2 Timothy 2:5 says “…if anyone competes as an athlete, he does not receive the victor’s crown unless he competes according to the rules.”
I’m coming to understand lately, I never win in certain games because I’m simply unable to play by certain rules.
I suck when it comes to office politics.
I tend to drag in a whole set of heavenly rules that don’t belong in that ungodly game. Do you know why I’ll never claw my way to the top of a corporation? I’m intelligent, multi-talented, professional, and hard-working. People sincerely find me likable and trustworthy. What’s wrong with me? I would crush a spot at the top.
I never make it far in a corporate office, though. And I’m pretty sure, I never will.
There’s always one person who finds me unacceptably dangerous to their own ambitions, and before I know it, I’m embroiled in a game I can’t win because the rules violate the real Race I’m running.
Also, I tend to not be paying attention, so it creeps up on me without me realizing it.
I find the rules of Office Politics to be unmerciful, deceitful, and very cut-throat. They are distasteful to me, and I am no good at all at following them.
I can’t placate superiors with self-serving lies; I can’t take credit for work I didn’t do, nor can I pretend work I did was done by someone with a fancier title than mine. I can’t assess your value as a human being by the amount of money your car cost you, nor can I pretend I find you attractive just so you’ll use your title and influence to give me things my own hard work were unable to net for me. I won’t use my looks to demean my intelligence. I can’t lay aside my belief that God is watching every single thing I say and do, assessing my true motivations, and holding me accountable to Him for all of it, and still find my way up a corporate ladder. Even worse, or maybe, better, I’m never even trying to rise up when these situations present themselves to me.
I wish I could have that martyr-like smugness of a person who was picked on for no good reason, but seriously, nothing in life is that black and white. Could I have handled myself better? Of course. I also can’t exactly whine to God about the extent of my persecution either, given that I’m not even close to being physically or emotionally devastated. I’m inconvenienced at the moment, and the level of stress that I feel over this is only a source of embarrassment for me. I’m ashamed I let this stupidity bother me, knowing my Father owns all the cattle on every hill. Where is my trust? Where is my faith? I’m ashamed at how easily I let the storm around me distract me from walking on the water.

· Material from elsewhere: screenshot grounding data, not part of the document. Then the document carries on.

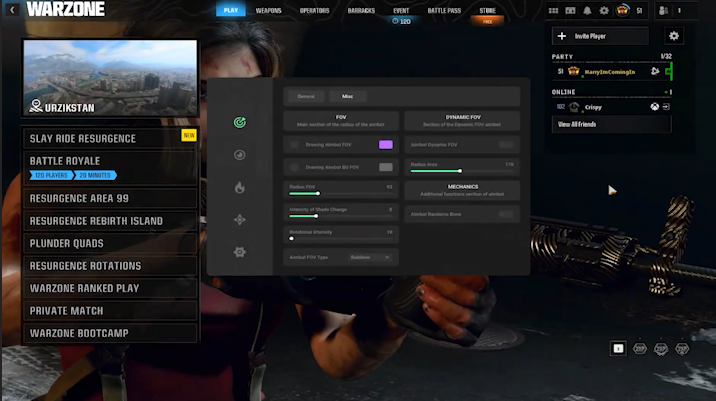Select the green aim target icon in overlay sidebar
Screen dimensions: 716x401
pos(239,123)
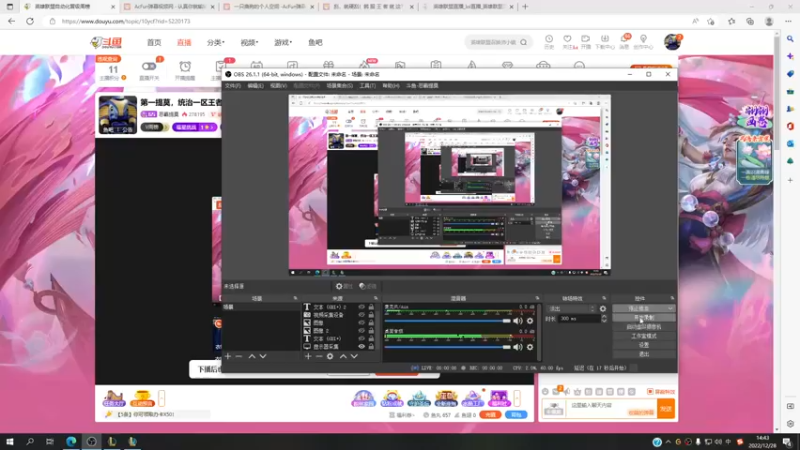Image resolution: width=800 pixels, height=450 pixels.
Task: Mute the desktop audio speaker icon in mixer
Action: 518,347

Tonight, I opened my bible because frankly, I don’t feel like doing that much these days. I’d rather binge watch The Newsroom, rant about how crazy things have become with John Oliver, live vicariously through The Game of Thrones (because of course, while I can’t manage to win in an office fight, I’m fairly sure I could pull off being the Mother of Dragons), and feel just a bit sorry for myself, and the injustice and cowardice of insecure people that landed me in the situation I find myself in right now.
But tonight, I made a conscious decision to do something I didn’t feel like doing. I crawled back to God, bloody and bruised, naked and shaking. And He showed me this:
It’s time for me to remember the truth. 2 Timothy 2:3 “Endure hardship with us like a good soldier of Christ Jesus. No one serving as a soldier gets involved in civilian affairs — he wants to please his commanding officer.” My life is not a game of thrones, and I was put here to help gather the harvest, not play office politics with people who are way better equipped to play for that tin victor’s crown. I hope I have a real crown in the next life, and the opportunity to cast it at the feet of the One who saved me with His Grace and His Mercy. I am doing something real, something important, and it says nothing bad about me at all that I don’t fit into this world when you apply the rules of the game I’m actually playing in.
According to the rules of the game that is important to me, I shouldn’t ever be slanderous, a liar, a lover of money, boastful, proud, abusive, ungrateful, unforgiving, without self-control, rash, conceited, and most importantly, having a form of godliness, but denying its power. (1 Timothy 3:2-5)
In other words, I haven’t lost anything God would have been okay with me winning using those rules. I’ll just stick to being a nobody for Him. The prize is better.